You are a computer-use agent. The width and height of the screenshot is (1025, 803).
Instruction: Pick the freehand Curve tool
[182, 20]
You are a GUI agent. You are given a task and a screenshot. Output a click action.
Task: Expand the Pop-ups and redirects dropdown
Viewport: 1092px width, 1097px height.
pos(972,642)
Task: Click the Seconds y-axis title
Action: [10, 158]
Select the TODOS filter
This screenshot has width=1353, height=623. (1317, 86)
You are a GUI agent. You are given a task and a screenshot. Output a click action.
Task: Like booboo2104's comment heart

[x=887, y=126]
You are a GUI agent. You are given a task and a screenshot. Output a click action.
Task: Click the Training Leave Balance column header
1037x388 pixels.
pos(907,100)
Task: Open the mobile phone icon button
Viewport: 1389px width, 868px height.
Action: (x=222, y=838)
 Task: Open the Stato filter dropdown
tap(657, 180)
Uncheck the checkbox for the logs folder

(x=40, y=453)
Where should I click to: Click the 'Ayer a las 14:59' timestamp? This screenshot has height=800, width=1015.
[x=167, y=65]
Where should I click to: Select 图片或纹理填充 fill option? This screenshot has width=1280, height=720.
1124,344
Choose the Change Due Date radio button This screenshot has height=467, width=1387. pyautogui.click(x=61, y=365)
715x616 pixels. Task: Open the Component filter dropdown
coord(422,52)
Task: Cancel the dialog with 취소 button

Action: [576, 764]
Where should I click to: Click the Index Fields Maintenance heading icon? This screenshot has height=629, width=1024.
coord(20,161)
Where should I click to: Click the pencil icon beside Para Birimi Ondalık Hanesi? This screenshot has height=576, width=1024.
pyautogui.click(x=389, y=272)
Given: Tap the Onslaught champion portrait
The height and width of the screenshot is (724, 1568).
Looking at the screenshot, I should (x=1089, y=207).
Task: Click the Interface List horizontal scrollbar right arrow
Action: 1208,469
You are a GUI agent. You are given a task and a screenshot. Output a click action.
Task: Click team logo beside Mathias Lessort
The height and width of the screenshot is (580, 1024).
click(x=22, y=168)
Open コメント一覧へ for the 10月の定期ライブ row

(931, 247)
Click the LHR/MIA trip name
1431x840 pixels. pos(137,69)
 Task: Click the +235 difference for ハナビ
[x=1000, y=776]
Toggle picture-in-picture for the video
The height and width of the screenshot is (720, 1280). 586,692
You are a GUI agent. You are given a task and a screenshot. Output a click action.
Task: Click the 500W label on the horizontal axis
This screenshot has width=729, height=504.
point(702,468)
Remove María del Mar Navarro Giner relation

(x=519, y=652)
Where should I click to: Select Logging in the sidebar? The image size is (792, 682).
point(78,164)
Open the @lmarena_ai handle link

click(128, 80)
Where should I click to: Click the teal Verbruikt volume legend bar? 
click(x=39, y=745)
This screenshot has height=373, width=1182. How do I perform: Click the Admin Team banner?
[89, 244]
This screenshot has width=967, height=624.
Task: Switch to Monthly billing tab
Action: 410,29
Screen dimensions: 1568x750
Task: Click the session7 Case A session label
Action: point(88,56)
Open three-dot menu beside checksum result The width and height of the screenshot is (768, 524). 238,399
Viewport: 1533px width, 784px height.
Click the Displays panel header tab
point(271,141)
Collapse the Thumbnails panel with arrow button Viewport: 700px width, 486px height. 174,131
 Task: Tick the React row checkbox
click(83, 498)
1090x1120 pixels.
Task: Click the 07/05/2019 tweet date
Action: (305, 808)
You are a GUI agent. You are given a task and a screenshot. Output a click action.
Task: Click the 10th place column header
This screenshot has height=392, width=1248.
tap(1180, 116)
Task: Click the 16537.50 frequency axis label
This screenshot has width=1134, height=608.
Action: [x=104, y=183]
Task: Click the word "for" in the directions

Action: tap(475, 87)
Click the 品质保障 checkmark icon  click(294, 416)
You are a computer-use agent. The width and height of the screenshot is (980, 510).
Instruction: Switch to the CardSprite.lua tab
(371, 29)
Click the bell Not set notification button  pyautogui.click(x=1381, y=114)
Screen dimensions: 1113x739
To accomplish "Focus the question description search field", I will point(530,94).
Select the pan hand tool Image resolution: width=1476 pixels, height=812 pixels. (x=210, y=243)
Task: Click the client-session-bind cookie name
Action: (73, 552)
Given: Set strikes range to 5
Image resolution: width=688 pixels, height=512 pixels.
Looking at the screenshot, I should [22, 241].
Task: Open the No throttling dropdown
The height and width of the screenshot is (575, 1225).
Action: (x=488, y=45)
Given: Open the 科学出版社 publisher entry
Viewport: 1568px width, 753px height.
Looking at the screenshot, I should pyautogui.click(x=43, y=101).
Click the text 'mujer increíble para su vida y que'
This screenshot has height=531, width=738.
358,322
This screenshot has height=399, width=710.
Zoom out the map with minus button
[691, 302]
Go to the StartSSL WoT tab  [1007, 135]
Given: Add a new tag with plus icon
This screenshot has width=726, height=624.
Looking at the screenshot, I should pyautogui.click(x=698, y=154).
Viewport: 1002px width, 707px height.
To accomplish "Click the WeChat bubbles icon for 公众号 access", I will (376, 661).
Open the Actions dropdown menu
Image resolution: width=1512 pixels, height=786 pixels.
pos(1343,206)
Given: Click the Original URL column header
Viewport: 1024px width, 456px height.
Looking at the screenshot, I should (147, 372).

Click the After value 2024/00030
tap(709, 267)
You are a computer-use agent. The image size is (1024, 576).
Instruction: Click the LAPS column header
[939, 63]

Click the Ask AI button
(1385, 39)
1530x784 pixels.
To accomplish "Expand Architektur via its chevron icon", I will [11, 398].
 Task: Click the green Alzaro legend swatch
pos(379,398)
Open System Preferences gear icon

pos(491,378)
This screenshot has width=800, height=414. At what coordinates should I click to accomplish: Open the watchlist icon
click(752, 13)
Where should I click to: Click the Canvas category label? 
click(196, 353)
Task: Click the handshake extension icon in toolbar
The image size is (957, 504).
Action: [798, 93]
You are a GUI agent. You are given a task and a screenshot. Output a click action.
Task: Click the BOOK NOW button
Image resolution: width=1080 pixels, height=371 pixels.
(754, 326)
^^^^
YOUR INSTRUCTIONS: All of the material above should be printed exactly as it appears.

RESPONSE TO THIS TASK:
You are a computer-use agent. The width and height of the screenshot is (1025, 803).
Instruction: Pick the freehand Curve tool
[182, 20]
You are a GUI agent. You are given a task and a screenshot. Output a click action.
Task: Expand the Pop-ups and redirects dropdown
Viewport: 1092px width, 1097px height.
pos(972,642)
Task: Click the Seconds y-axis title
Action: [10, 158]
Select the TODOS filter
This screenshot has width=1353, height=623. (1317, 86)
You are a GUI agent. You are given a task and a screenshot. Output a click action.
Task: Like booboo2104's comment heart

[x=887, y=126]
You are a GUI agent. You are given a task and a screenshot. Output a click action.
Task: Click the Training Leave Balance column header
1037x388 pixels.
pos(907,100)
Task: Open the mobile phone icon button
Viewport: 1389px width, 868px height.
Action: (x=222, y=838)
 Task: Open the Stato filter dropdown
tap(657, 180)
Uncheck the checkbox for the logs folder

(x=40, y=453)
Where should I click to: Click the 'Ayer a las 14:59' timestamp? This screenshot has height=800, width=1015.
[x=167, y=65]
Where should I click to: Select 图片或纹理填充 fill option? This screenshot has width=1280, height=720.
1124,344
Choose the Change Due Date radio button This screenshot has height=467, width=1387. pyautogui.click(x=61, y=365)
715x616 pixels. Task: Open the Component filter dropdown
coord(422,52)
Task: Cancel the dialog with 취소 button

Action: [576, 764]
Where should I click to: Click the Index Fields Maintenance heading icon? This screenshot has height=629, width=1024.
coord(20,161)
Where should I click to: Click the pencil icon beside Para Birimi Ondalık Hanesi? This screenshot has height=576, width=1024.
pyautogui.click(x=389, y=272)
Given: Tap the Onslaught champion portrait
The height and width of the screenshot is (724, 1568).
Looking at the screenshot, I should (x=1089, y=207).
Task: Click the Interface List horizontal scrollbar right arrow
Action: 1208,469
You are a GUI agent. You are given a task and a screenshot. Output a click action.
Task: Click team logo beside Mathias Lessort
The height and width of the screenshot is (580, 1024).
click(x=22, y=168)
Open コメント一覧へ for the 10月の定期ライブ row

(931, 247)
Click the LHR/MIA trip name
1431x840 pixels. pos(137,69)
 Task: Click the +235 difference for ハナビ
[x=1000, y=776]
Toggle picture-in-picture for the video
The height and width of the screenshot is (720, 1280). 586,692
You are a GUI agent. You are given a task and a screenshot. Output a click action.
Task: Click the 500W label on the horizontal axis
This screenshot has width=729, height=504.
point(702,468)
Remove María del Mar Navarro Giner relation

(x=519, y=652)
Where should I click to: Select Logging in the sidebar? The image size is (792, 682).
point(78,164)
Open the @lmarena_ai handle link

click(128, 80)
Where should I click to: Click the teal Verbruikt volume legend bar? 
click(x=39, y=745)
This screenshot has height=373, width=1182. How do I perform: Click the Admin Team banner?
[89, 244]
This screenshot has width=967, height=624.
Task: Switch to Monthly billing tab
Action: 410,29
Screen dimensions: 1568x750
Task: Click the session7 Case A session label
Action: point(88,56)
Open three-dot menu beside checksum result The width and height of the screenshot is (768, 524). 238,399
Viewport: 1533px width, 784px height.
Click the Displays panel header tab
point(271,141)
Collapse the Thumbnails panel with arrow button Viewport: 700px width, 486px height. 174,131
 Task: Tick the React row checkbox
click(83, 498)
1090x1120 pixels.
Task: Click the 07/05/2019 tweet date
Action: (305, 808)
You are a GUI agent. You are given a task and a screenshot. Output a click action.
Task: Click the 10th place column header
This screenshot has height=392, width=1248.
tap(1180, 116)
Task: Click the 16537.50 frequency axis label
This screenshot has width=1134, height=608.
Action: [x=104, y=183]
Task: Click the word "for" in the directions

Action: tap(475, 87)
Click the 品质保障 checkmark icon  click(294, 416)
You are a computer-use agent. The width and height of the screenshot is (980, 510).
Instruction: Switch to the CardSprite.lua tab
(371, 29)
Click the bell Not set notification button  pyautogui.click(x=1381, y=114)
Screen dimensions: 1113x739
To accomplish "Focus the question description search field", I will point(530,94).
Select the pan hand tool Image resolution: width=1476 pixels, height=812 pixels. (x=210, y=243)
Task: Click the client-session-bind cookie name
Action: (73, 552)
Given: Set strikes range to 5
Image resolution: width=688 pixels, height=512 pixels.
Looking at the screenshot, I should [22, 241].
Task: Open the No throttling dropdown
The height and width of the screenshot is (575, 1225).
Action: (x=488, y=45)
Given: Open the 科学出版社 publisher entry
Viewport: 1568px width, 753px height.
Looking at the screenshot, I should pyautogui.click(x=43, y=101).
Click the text 'mujer increíble para su vida y que'
This screenshot has height=531, width=738.
358,322
This screenshot has height=399, width=710.
Zoom out the map with minus button
[691, 302]
Go to the StartSSL WoT tab  [1007, 135]
Given: Add a new tag with plus icon
This screenshot has width=726, height=624.
Looking at the screenshot, I should pyautogui.click(x=698, y=154).
Viewport: 1002px width, 707px height.
To accomplish "Click the WeChat bubbles icon for 公众号 access", I will (376, 661).
Open the Actions dropdown menu
Image resolution: width=1512 pixels, height=786 pixels.
pos(1343,206)
Given: Click the Original URL column header
Viewport: 1024px width, 456px height.
Looking at the screenshot, I should (147, 372).

Click the After value 2024/00030
tap(709, 267)
You are a computer-use agent. The image size is (1024, 576).
Instruction: Click the LAPS column header
[939, 63]

Click the Ask AI button
(1385, 39)
1530x784 pixels.
To accomplish "Expand Architektur via its chevron icon", I will [11, 398].
 Task: Click the green Alzaro legend swatch
pos(379,398)
Open System Preferences gear icon

pos(491,378)
This screenshot has width=800, height=414. At what coordinates should I click to accomplish: Open the watchlist icon
click(752, 13)
Where should I click to: Click the Canvas category label? 
click(196, 353)
Task: Click the handshake extension icon in toolbar
The image size is (957, 504).
Action: [798, 93]
You are a GUI agent. You are given a task and a screenshot. Output a click action.
Task: Click the BOOK NOW button
Image resolution: width=1080 pixels, height=371 pixels.
(754, 326)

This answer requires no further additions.